### MATERIAL SHOWN ###
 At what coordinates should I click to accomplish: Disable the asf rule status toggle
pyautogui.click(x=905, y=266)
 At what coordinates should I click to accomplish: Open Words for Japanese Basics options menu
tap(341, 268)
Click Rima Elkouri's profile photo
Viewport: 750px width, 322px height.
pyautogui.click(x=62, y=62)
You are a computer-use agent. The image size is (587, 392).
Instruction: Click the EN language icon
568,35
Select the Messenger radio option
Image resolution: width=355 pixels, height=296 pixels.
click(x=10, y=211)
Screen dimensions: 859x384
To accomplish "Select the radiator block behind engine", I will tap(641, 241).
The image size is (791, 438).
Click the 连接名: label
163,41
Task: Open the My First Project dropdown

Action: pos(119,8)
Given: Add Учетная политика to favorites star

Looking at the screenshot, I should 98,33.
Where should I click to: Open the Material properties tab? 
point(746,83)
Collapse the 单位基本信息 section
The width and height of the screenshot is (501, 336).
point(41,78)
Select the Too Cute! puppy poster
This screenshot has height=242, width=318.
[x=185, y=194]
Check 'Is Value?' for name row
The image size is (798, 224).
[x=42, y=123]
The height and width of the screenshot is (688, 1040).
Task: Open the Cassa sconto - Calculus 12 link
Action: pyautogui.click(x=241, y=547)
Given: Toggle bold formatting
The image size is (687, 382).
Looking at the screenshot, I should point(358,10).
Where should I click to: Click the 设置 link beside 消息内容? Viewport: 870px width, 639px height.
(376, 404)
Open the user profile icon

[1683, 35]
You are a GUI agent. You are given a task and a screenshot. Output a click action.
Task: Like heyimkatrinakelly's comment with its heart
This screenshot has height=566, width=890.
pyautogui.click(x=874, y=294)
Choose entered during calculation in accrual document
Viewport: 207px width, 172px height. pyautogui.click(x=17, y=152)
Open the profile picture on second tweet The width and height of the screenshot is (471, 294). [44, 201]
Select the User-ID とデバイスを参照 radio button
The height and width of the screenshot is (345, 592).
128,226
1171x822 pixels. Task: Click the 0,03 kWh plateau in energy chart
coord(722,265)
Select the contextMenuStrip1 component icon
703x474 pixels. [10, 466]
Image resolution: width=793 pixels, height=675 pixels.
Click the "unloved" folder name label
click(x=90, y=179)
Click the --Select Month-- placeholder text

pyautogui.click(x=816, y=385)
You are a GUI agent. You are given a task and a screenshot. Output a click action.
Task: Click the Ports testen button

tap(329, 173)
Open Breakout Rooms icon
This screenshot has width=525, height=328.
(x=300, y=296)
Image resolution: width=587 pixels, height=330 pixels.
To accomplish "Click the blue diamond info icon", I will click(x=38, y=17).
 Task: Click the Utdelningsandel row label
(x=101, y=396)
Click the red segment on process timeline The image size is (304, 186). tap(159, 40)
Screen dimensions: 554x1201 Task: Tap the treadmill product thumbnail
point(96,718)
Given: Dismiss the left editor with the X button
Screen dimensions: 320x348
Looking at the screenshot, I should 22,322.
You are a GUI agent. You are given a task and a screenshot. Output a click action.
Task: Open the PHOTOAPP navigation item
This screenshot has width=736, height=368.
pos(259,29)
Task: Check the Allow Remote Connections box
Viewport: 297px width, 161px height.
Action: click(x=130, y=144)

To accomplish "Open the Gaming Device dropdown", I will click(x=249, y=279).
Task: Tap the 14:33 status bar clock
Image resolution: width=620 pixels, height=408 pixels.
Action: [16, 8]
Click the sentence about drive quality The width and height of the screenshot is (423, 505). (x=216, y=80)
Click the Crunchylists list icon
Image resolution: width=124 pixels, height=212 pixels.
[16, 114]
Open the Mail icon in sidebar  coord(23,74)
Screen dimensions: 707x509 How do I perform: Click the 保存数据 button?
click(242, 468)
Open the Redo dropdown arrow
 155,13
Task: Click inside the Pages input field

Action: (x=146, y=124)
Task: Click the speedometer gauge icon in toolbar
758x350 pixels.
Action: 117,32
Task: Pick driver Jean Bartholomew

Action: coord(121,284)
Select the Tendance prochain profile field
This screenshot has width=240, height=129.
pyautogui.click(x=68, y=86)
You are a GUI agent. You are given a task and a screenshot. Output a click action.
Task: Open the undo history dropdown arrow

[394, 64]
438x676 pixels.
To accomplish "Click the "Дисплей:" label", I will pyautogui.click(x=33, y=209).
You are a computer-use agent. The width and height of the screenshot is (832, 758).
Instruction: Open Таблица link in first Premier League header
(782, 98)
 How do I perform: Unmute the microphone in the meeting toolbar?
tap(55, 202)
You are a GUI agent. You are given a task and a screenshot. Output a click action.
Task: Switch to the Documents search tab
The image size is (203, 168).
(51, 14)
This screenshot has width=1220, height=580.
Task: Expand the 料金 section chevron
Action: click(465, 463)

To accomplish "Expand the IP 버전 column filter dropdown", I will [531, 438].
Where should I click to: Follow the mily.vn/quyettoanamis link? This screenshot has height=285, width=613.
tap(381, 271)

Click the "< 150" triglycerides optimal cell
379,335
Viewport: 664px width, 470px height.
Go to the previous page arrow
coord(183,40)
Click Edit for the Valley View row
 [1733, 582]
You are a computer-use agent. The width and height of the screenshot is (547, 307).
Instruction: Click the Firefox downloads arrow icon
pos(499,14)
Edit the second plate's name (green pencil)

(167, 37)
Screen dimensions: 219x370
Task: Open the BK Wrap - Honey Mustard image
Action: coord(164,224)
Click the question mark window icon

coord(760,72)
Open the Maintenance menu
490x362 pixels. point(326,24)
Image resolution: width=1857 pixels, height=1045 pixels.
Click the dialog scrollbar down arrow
###
Rewrite the data above as a JSON list of strings, with each line as one string and blank lines left out.

REPLY TO THE EXERCISE:
[
  " At what coordinates should I click to accomplish: Disable the asf rule status toggle",
  "pyautogui.click(x=905, y=266)",
  " At what coordinates should I click to accomplish: Open Words for Japanese Basics options menu",
  "tap(341, 268)",
  "Click Rima Elkouri's profile photo",
  "Viewport: 750px width, 322px height.",
  "pyautogui.click(x=62, y=62)",
  "You are a computer-use agent. The image size is (587, 392).",
  "Instruction: Click the EN language icon",
  "568,35",
  "Select the Messenger radio option",
  "Image resolution: width=355 pixels, height=296 pixels.",
  "click(x=10, y=211)",
  "Screen dimensions: 859x384",
  "To accomplish \"Select the radiator block behind engine\", I will tap(641, 241).",
  "The image size is (791, 438).",
  "Click the 连接名: label",
  "163,41",
  "Task: Open the My First Project dropdown",
  "Action: pos(119,8)",
  "Given: Add Учетная политика to favorites star",
  "Looking at the screenshot, I should 98,33.",
  "Where should I click to: Open the Material properties tab? ",
  "point(746,83)",
  "Collapse the 单位基本信息 section",
  "The width and height of the screenshot is (501, 336).",
  "point(41,78)",
  "Select the Too Cute! puppy poster",
  "This screenshot has height=242, width=318.",
  "[x=185, y=194]",
  "Check 'Is Value?' for name row",
  "The image size is (798, 224).",
  "[x=42, y=123]",
  "The height and width of the screenshot is (688, 1040).",
  "Task: Open the Cassa sconto - Calculus 12 link",
  "Action: pyautogui.click(x=241, y=547)",
  "Given: Toggle bold formatting",
  "The image size is (687, 382).",
  "Looking at the screenshot, I should point(358,10).",
  "Where should I click to: Click the 设置 link beside 消息内容? Viewport: 870px width, 639px height.",
  "(376, 404)",
  "Open the user profile icon",
  "[1683, 35]",
  "You are a GUI agent. You are given a task and a screenshot. Output a click action.",
  "Task: Like heyimkatrinakelly's comment with its heart",
  "This screenshot has height=566, width=890.",
  "pyautogui.click(x=874, y=294)",
  "Choose entered during calculation in accrual document",
  "Viewport: 207px width, 172px height. pyautogui.click(x=17, y=152)",
  "Open the profile picture on second tweet The width and height of the screenshot is (471, 294). [44, 201]",
  "Select the User-ID とデバイスを参照 radio button",
  "The height and width of the screenshot is (345, 592).",
  "128,226",
  "1171x822 pixels. Task: Click the 0,03 kWh plateau in energy chart",
  "coord(722,265)",
  "Select the contextMenuStrip1 component icon",
  "703x474 pixels. [10, 466]",
  "Image resolution: width=793 pixels, height=675 pixels.",
  "Click the \"unloved\" folder name label",
  "click(x=90, y=179)",
  "Click the --Select Month-- placeholder text",
  "pyautogui.click(x=816, y=385)",
  "You are a GUI agent. You are given a task and a screenshot. Output a click action.",
  "Task: Click the Ports testen button",
  "tap(329, 173)",
  "Open Breakout Rooms icon",
  "This screenshot has width=525, height=328.",
  "(x=300, y=296)",
  "Image resolution: width=587 pixels, height=330 pixels.",
  "To accomplish \"Click the blue diamond info icon\", I will click(x=38, y=17).",
  " Task: Click the Utdelningsandel row label",
  "(x=101, y=396)",
  "Click the red segment on process timeline The image size is (304, 186). tap(159, 40)",
  "Screen dimensions: 554x1201 Task: Tap the treadmill product thumbnail",
  "point(96,718)",
  "Given: Dismiss the left editor with the X button",
  "Screen dimensions: 320x348",
  "Looking at the screenshot, I should 22,322.",
  "You are a GUI agent. You are given a task and a screenshot. Output a click action.",
  "Task: Open the PHOTOAPP navigation item",
  "This screenshot has width=736, height=368.",
  "pos(259,29)",
  "Task: Check the Allow Remote Connections box",
  "Viewport: 297px width, 161px height.",
  "Action: click(x=130, y=144)",
  "To accomplish \"Open the Gaming Device dropdown\", I will click(x=249, y=279).",
  "Task: Tap the 14:33 status bar clock",
  "Image resolution: width=620 pixels, height=408 pixels.",
  "Action: [16, 8]",
  "Click the sentence about drive quality The width and height of the screenshot is (423, 505). (x=216, y=80)",
  "Click the Crunchylists list icon",
  "Image resolution: width=124 pixels, height=212 pixels.",
  "[16, 114]",
  "Open the Mail icon in sidebar  coord(23,74)",
  "Screen dimensions: 707x509 How do I perform: Click the 保存数据 button?",
  "click(242, 468)",
  "Open the Redo dropdown arrow",
  " 155,13",
  "Task: Click inside the Pages input field",
  "Action: (x=146, y=124)",
  "Task: Click the speedometer gauge icon in toolbar",
  "758x350 pixels.",
  "Action: 117,32",
  "Task: Pick driver Jean Bartholomew",
  "Action: coord(121,284)",
  "Select the Tendance prochain profile field",
  "This screenshot has width=240, height=129.",
  "pyautogui.click(x=68, y=86)",
  "You are a GUI agent. You are given a task and a screenshot. Output a click action.",
  "Task: Open the undo history dropdown arrow",
  "[394, 64]",
  "438x676 pixels.",
  "To accomplish \"Click the \"Дисплей:\" label\", I will pyautogui.click(x=33, y=209).",
  "You are a computer-use agent. The width and height of the screenshot is (832, 758).",
  "Instruction: Open Таблица link in first Premier League header",
  "(782, 98)",
  " How do I perform: Unmute the microphone in the meeting toolbar?",
  "tap(55, 202)",
  "You are a GUI agent. You are given a task and a screenshot. Output a click action.",
  "Task: Switch to the Documents search tab",
  "The image size is (203, 168).",
  "(51, 14)",
  "This screenshot has width=1220, height=580.",
  "Task: Expand the 料金 section chevron",
  "Action: click(465, 463)",
  "To accomplish \"Expand the IP 버전 column filter dropdown\", I will [531, 438].",
  "Where should I click to: Follow the mily.vn/quyettoanamis link? This screenshot has height=285, width=613.",
  "tap(381, 271)",
  "Click the \"< 150\" triglycerides optimal cell",
  "379,335",
  "Viewport: 664px width, 470px height.",
  "Go to the previous page arrow",
  "coord(183,40)",
  "Click Edit for the Valley View row",
  " [1733, 582]",
  "You are a computer-use agent. The width and height of the screenshot is (547, 307).",
  "Instruction: Click the Firefox downloads arrow icon",
  "pos(499,14)",
  "Edit the second plate's name (green pencil)",
  "(167, 37)",
  "Screen dimensions: 219x370",
  "Task: Open the BK Wrap - Honey Mustard image",
  "Action: coord(164,224)",
  "Click the question mark window icon",
  "coord(760,72)",
  "Open the Maintenance menu",
  "490x362 pixels. point(326,24)",
  "Image resolution: width=1857 pixels, height=1045 pixels.",
  "Click the dialog scrollbar down arrow"
]